# Ban fox hunting.



## alleyyooper (Jul 6, 2007)

Borrowed picture. thought ya'll could use a laugh.










 Al


----------



## nosib (Dec 4, 2008)

..... you double posted this... :lol: oops


----------



## ImpalaSSpeed96 (Aug 25, 2008)

Thats pretty classic!!!


----------



## cd202 (Jan 14, 2009)

awsome still like the groundhog though


----------



## eyesman_01 (Feb 2, 2009)

Doesn't look like any groundhog I ever shot. Prairie dog maybe?


----------



## ImpalaSSpeed96 (Aug 25, 2008)

eyesman_01 said:


> Doesn't look like any groundhog I ever shot. Prairie dog maybe?


LOL, I was thinking the same thing before I read your comment ha ha!!!

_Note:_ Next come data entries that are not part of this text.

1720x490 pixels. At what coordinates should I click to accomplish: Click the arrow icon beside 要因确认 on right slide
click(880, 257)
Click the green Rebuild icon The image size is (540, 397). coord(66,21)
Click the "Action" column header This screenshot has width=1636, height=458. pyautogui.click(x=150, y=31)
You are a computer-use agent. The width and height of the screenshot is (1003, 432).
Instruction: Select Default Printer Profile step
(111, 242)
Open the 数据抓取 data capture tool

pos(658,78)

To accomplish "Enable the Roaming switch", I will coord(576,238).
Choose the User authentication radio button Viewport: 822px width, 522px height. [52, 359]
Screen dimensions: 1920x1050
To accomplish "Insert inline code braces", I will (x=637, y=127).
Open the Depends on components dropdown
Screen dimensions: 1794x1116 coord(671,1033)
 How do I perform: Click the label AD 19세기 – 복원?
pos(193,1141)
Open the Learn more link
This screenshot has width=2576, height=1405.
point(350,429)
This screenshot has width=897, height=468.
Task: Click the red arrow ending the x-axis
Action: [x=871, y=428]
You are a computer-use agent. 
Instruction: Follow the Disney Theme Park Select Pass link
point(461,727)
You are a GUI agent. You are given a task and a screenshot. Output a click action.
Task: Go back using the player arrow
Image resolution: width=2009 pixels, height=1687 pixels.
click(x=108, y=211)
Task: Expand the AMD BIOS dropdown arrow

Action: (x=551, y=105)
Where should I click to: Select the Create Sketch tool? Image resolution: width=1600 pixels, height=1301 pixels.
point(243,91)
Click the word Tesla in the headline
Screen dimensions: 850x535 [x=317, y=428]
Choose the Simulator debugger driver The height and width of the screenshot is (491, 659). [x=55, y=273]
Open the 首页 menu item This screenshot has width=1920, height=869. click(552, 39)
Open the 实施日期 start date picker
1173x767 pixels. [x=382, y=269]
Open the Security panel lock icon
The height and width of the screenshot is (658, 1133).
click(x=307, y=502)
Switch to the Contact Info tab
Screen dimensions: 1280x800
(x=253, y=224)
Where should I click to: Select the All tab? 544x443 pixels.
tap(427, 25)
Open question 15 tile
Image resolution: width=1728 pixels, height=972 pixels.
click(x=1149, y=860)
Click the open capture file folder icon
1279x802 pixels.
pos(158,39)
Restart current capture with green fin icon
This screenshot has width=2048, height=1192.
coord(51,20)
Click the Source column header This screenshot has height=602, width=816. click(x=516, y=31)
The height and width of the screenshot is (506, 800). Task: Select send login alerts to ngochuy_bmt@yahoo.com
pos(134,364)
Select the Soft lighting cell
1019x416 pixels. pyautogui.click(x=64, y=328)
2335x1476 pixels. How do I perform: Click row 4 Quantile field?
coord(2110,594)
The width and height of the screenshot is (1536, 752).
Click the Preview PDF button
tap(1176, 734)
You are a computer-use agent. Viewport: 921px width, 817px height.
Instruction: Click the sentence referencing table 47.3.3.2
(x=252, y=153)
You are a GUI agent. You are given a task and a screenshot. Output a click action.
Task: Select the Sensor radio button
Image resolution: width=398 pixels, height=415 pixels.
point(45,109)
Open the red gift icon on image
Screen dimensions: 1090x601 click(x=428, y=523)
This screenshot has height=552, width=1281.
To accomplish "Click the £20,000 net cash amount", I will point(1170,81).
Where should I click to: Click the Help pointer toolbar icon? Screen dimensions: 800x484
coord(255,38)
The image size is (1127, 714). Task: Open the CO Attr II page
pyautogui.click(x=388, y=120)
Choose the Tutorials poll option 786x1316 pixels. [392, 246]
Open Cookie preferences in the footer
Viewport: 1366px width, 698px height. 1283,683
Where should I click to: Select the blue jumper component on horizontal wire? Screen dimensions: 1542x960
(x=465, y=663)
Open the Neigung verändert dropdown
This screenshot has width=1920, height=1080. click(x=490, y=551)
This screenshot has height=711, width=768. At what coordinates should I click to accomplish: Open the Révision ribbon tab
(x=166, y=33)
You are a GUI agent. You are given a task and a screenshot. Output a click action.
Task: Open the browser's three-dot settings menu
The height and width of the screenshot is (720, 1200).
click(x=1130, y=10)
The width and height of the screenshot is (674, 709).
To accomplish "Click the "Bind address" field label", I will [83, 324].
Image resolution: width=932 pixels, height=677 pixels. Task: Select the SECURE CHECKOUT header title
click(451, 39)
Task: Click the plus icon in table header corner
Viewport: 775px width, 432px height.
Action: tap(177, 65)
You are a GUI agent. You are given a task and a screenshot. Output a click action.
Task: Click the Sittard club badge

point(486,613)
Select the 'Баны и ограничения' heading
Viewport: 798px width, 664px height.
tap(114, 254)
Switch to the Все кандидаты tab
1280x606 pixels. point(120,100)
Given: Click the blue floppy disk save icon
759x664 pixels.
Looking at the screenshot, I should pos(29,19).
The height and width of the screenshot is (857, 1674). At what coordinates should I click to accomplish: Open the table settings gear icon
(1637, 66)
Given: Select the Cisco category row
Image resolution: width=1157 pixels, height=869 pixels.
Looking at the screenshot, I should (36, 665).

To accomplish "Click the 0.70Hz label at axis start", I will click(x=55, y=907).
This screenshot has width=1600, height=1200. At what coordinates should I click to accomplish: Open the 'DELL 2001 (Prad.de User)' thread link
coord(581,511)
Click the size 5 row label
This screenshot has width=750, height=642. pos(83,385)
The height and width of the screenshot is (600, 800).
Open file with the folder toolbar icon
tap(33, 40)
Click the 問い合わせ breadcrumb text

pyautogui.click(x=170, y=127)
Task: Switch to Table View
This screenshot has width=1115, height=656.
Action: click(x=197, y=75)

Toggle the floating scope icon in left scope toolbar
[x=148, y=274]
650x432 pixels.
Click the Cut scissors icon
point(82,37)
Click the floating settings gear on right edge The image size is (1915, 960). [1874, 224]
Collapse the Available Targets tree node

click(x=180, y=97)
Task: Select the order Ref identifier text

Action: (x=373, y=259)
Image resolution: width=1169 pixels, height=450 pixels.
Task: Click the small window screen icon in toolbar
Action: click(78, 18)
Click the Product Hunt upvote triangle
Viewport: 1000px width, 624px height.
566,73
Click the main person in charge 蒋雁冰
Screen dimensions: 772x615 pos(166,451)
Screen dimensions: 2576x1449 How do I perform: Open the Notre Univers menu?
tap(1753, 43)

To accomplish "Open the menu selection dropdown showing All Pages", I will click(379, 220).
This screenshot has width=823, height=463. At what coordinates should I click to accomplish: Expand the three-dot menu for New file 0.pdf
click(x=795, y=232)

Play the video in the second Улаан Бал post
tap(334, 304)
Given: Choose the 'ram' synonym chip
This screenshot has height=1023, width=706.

I know what he meant. But none the less, absolutely not a groundhog lol :lol:


----------



## coyote_buster (Mar 11, 2007)

that fox is gonna get a black eye with his face that close


----------



## undericeking (Dec 31, 2008)

alleyyooper said:


> Borrowed picture. thought ya'll could use a laugh.
> 
> 
> 
> ...


So if I hear a sound like my old lady opening my checkbook from about 200 yards away I better not investigate and duck???


----------



## cd202 (Jan 14, 2009)

sorry guys my bad, thats what its listed under on google


----------



## DVXDUDE (Apr 3, 2007)

he wont get many rabbits with the bolt open like that!!!


----------



## nosib (Dec 4, 2008)

DVXDUDE said:


> he wont get many rabbits with the bolt open like that!!!


Doesn't matter looks like he is doing a mighty fine job already :wink:


----------



## duckp (Mar 13, 2008)

Is that an old Sako?If so,pretty fancy rig for a vixen.Don't see many shooting that kind of money.


----------



## Varmint_Hunter_007 (Nov 29, 2007)

cd202 said:


> awsome still like the groundhog though


Pretty funny, but I'm not going to be scared until they start shooting back and we drive over an IED going to the prarie dog town.

Besides...its not even loaded! :eyeroll: What a poser!!


----------



## alleyyooper (Jul 6, 2007)

Fox has extra thick eye brows so isn't as close to the scope as it looks.

I also never seen a wood chuck that looked remotely like that.

 Al


----------